Kathryn Schwille’s fiction has appeared in New Letters, Memorious, Crazyhorse, West Branch, Sycamore Review and other literary journals. Her stories have twice received Special Mention in the Pushcart Prize anthology. She was an award-winning newspaper reporter before moving to North Carolina to become an editor at the Charlotte Observer. Her debut novel, What Luck, This Life, released to rave reviews last year.
Please join both of these authors for a lively discussion at Main Street Books.
About The Magnetic Girl by Jessica Handler:
In rural North Georgia two decades after the Civil War, thirteen-year-old Lulu Hurst reaches high into her father’s bookshelf and pulls out an obscure book, The Truth of Mesmeric Influence. Deemed gangly and undesirable, she wants more than a lifetime of caring for her disabled baby brother, Leo, with whom she shares a profound and supernatural mental connection.
Lulu begins to “captivate” her friends and family, controlling their thoughts and actions for brief moments at a time. After Lulu convinces a cousin she conducts electricity with her touch, her father sees a unique opportunity. He grooms his tall and indelicate daughter into an electrifying new woman: The Magnetic Girl. Lulu travels the Eastern seaboard, captivating enthusiastic crowds by lifting grown men in parlor chairs and throwing them across the stage with her “electrical charge.”
While adjusting to life on the vaudeville stage, Lulu harbors a secret belief that she can use her newfound gifts, as well as her growing notoriety, to heal her brother. As she delves into the mysterious book’s pages, she discovers keys to her father’s past and her own future--but how will she harness its secrets to heal her family?
Gorgeously envisioned, and based on a true story, The Magnetic Girl is set at a time when the emerging presence of electricity raised suspicions about the other-worldly gospel of Spiritualism, and when women’s desire for political, cultural, and sexual presence electrified the country. Squarely in the realm of Emma Donoghue's The Wonder and Leslie Parry’s Church of Marvels, The Magnetic Girl is a unique portrait of a forgotten period in history, seen through the story of one young woman’s power over her family, her community, and ultimately, herself.
About What Luck This Life by Kathryn Schwille:
What Luck, This Life begins in the aftermath of the 2003 space shuttle disaster, as the townspeople watch their pastures swarm with searchers, and reporters bluster at their doors.

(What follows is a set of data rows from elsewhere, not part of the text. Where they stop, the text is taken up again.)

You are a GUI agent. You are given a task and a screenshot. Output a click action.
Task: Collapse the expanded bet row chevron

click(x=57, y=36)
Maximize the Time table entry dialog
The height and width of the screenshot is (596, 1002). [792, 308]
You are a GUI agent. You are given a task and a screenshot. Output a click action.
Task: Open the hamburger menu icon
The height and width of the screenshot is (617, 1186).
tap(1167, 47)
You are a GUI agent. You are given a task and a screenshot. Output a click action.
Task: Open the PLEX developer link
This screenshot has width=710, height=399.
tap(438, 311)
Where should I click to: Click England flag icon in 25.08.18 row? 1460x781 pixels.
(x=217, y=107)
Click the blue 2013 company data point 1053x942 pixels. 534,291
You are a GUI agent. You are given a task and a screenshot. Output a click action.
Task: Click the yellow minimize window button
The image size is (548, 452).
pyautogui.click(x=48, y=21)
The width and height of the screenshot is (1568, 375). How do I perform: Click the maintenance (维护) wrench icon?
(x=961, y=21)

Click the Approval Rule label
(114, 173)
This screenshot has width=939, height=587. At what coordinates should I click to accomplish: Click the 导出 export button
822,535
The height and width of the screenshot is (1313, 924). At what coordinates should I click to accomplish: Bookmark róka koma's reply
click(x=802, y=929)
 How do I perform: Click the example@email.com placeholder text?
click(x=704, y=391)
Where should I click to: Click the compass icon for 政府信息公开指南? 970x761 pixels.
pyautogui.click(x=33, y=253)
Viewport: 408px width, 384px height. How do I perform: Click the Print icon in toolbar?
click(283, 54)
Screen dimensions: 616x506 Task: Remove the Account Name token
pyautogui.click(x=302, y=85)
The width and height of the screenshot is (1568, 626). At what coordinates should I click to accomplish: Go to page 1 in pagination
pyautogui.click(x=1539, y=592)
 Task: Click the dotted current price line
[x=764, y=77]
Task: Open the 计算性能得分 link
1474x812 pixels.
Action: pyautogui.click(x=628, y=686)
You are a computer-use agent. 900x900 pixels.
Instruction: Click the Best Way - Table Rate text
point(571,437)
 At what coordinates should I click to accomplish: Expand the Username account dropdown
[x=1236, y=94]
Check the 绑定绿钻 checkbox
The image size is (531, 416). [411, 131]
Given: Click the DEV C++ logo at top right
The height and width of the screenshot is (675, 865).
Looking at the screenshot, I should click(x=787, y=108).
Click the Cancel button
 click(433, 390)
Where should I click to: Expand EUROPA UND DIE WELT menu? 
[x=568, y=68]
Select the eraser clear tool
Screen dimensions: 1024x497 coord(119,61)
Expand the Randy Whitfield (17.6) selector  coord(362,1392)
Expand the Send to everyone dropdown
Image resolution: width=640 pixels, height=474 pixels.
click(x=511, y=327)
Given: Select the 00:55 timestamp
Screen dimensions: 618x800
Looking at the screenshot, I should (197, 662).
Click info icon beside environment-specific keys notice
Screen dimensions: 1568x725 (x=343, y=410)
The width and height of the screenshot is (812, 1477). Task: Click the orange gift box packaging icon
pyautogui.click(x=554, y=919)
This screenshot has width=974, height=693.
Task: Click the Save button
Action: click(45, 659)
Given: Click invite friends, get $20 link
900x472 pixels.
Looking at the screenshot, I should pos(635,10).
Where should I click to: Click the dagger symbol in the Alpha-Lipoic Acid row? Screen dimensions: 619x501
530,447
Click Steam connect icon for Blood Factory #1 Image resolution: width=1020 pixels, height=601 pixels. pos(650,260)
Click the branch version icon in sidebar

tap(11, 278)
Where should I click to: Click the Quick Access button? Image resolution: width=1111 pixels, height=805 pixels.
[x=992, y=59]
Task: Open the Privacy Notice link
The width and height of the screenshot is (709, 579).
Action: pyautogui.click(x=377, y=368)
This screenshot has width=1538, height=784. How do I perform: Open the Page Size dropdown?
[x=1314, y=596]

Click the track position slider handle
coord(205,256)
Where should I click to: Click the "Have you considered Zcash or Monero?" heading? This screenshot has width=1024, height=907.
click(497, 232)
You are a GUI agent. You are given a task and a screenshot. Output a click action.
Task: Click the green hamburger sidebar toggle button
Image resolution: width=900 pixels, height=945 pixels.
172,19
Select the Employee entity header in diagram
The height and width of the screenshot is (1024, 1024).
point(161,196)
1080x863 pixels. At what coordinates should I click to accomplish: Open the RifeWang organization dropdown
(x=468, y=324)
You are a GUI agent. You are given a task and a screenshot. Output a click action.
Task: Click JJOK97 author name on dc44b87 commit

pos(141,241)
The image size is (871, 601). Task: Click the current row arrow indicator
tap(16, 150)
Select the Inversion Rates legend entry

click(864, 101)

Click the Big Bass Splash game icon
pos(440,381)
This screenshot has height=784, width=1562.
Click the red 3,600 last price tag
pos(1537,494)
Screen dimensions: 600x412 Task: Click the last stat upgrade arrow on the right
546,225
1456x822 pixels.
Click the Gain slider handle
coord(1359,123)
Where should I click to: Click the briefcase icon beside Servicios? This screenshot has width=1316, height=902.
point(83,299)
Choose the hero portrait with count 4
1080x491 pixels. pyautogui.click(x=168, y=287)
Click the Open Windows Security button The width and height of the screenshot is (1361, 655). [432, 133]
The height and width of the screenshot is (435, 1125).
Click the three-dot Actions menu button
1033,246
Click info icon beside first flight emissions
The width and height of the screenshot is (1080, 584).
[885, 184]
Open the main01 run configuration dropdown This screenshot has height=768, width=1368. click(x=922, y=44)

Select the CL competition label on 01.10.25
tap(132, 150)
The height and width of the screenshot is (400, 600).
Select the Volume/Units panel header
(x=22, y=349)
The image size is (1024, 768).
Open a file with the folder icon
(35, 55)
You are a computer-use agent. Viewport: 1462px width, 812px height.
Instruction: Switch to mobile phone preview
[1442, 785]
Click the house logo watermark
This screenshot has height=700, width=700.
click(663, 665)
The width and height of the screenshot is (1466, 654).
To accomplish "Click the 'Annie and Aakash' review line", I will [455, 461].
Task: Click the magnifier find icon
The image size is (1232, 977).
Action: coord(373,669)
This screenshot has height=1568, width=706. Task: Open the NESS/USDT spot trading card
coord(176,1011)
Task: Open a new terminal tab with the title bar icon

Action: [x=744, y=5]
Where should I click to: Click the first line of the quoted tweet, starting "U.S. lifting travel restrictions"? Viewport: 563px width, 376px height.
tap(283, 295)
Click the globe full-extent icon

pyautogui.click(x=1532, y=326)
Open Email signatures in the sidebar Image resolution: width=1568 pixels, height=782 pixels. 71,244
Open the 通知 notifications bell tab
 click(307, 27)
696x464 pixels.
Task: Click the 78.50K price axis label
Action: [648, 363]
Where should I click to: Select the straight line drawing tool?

A shop owner defends herself against a sexual predator who is pushed to new boldness after he is disinvited to his family reunion. A closeted father facing a divorce that will leave his gifted boy adrift retrieves an astronaut’s remains. An engineer who dreams of orbiting earth joins a search for debris and instead uncovers an old neighbor’s buried longing.
In a chorus of voices spanning places and years, What Luck, This Life explores the Columbia disaster’s surprising fallout for a town beset by the tensions of class, race, and missed opportunity. Evoking Sherwood Anderson’s classic Winesburg, Ohio and Elizabeth Strout’s Olive Kitteridge, the novel’s unforgettable characters struggle with family upheaval and mortality’s grip and a luminous book emerges—filled with heartache, beauty and warmth.